Musk made the proposal in a letter to Twitter that the corporate disclosed in a submitting Tuesday with the U.S. Securities and Exchange Commission. It got here lower than two weeks earlier than a trial between the 2 events is scheduled to begin in Delaware.
In a press release, Twitter stated it intends to shut the transaction at $54.20 per share after receiving the letter from Musk.
Trading in Twitter’s inventory, which had been halted for a lot of the day pending launch of the information, resumed late Tuesday and soared 22% to shut at $52.
Musk’s proposal is the most recent twist in a high-profile saga involving the world’s richest man and some of the influential social media platforms. Much of the drama has performed out on Twitter itself, with Musk — who has greater than 100 million followers — lamenting that the corporate was failing to stay as much as its potential as a platform at no cost speech.

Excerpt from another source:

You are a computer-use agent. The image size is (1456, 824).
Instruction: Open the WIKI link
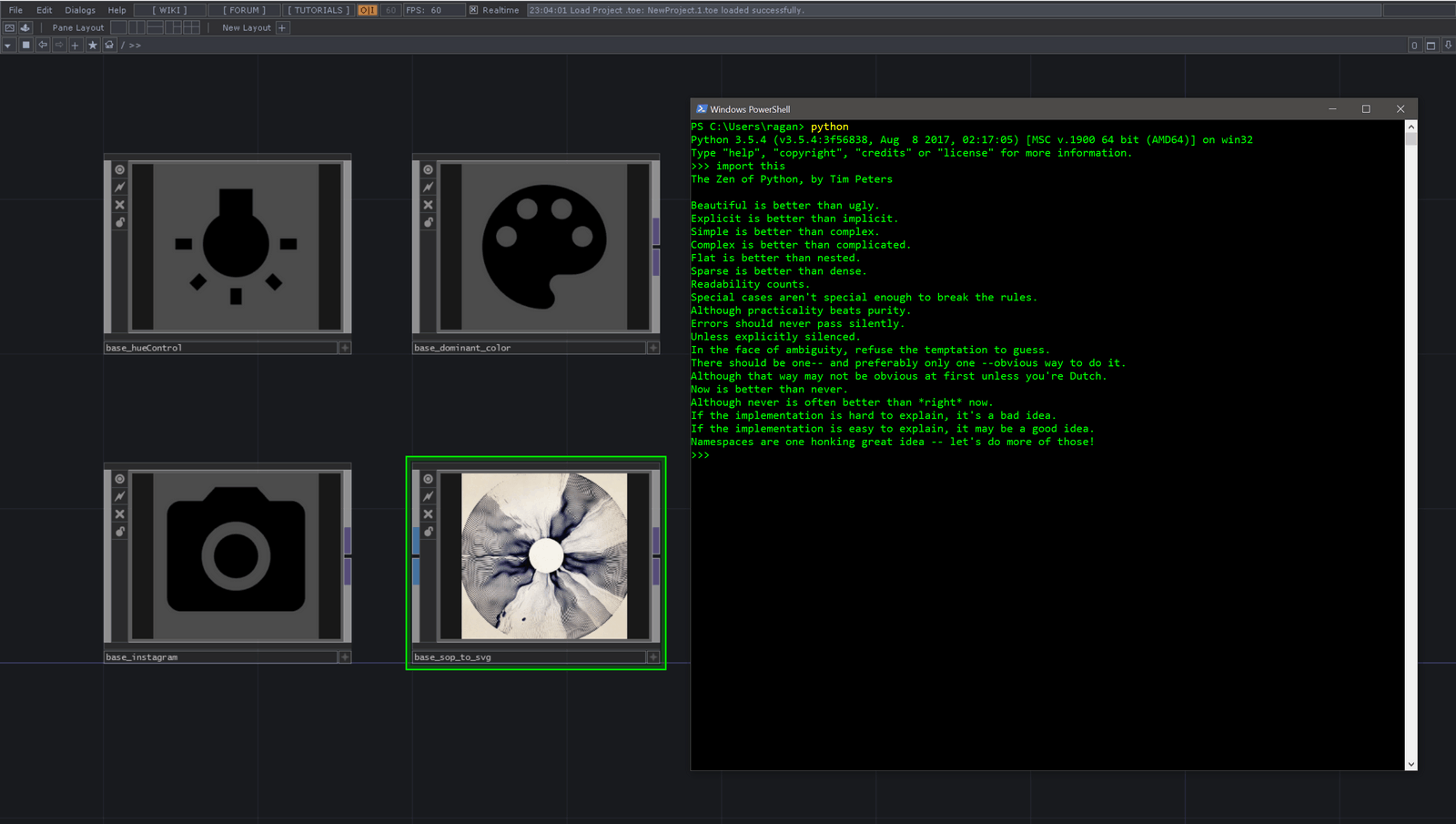pos(168,10)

A letter from Musk’s lawyer dated Monday and disclosed by Twitter in a securities submitting stated Musk would shut the merger signed in April, offered that the Delaware Chancery Court “enter an immediate stay” of Twitter’s lawsuit towards him and adjourn the trial scheduled to begin Oct. 17.
By finishing the deal, Musk primarily gave Twitter what it was in search of from the court docket — “specific performance” of the contract with Musk, which means he must undergo with the acquisition on the unique value. The contract Musk signed additionally has a $1 billion breakup payment.
Eric Talley, a legislation professor at Columbia University, stated he’s not stunned by Musk’s turnaround, particularly forward of a scheduled deposition of Musk by Twitter attorneys beginning Thursday that was “not going to be pleasant.”
“On the legal merits, his case didn’t look that strong,” Talley stated. “It kind of seemed like a pretty simple buyer’s remorse case.”
Surprisingly, Musk doesn’t seem like attempting to renegotiate the deal. Even a modest value discount may need given Musk a “moral victory” and the power to say he acquired one thing out of the protracted dispute, Talley stated.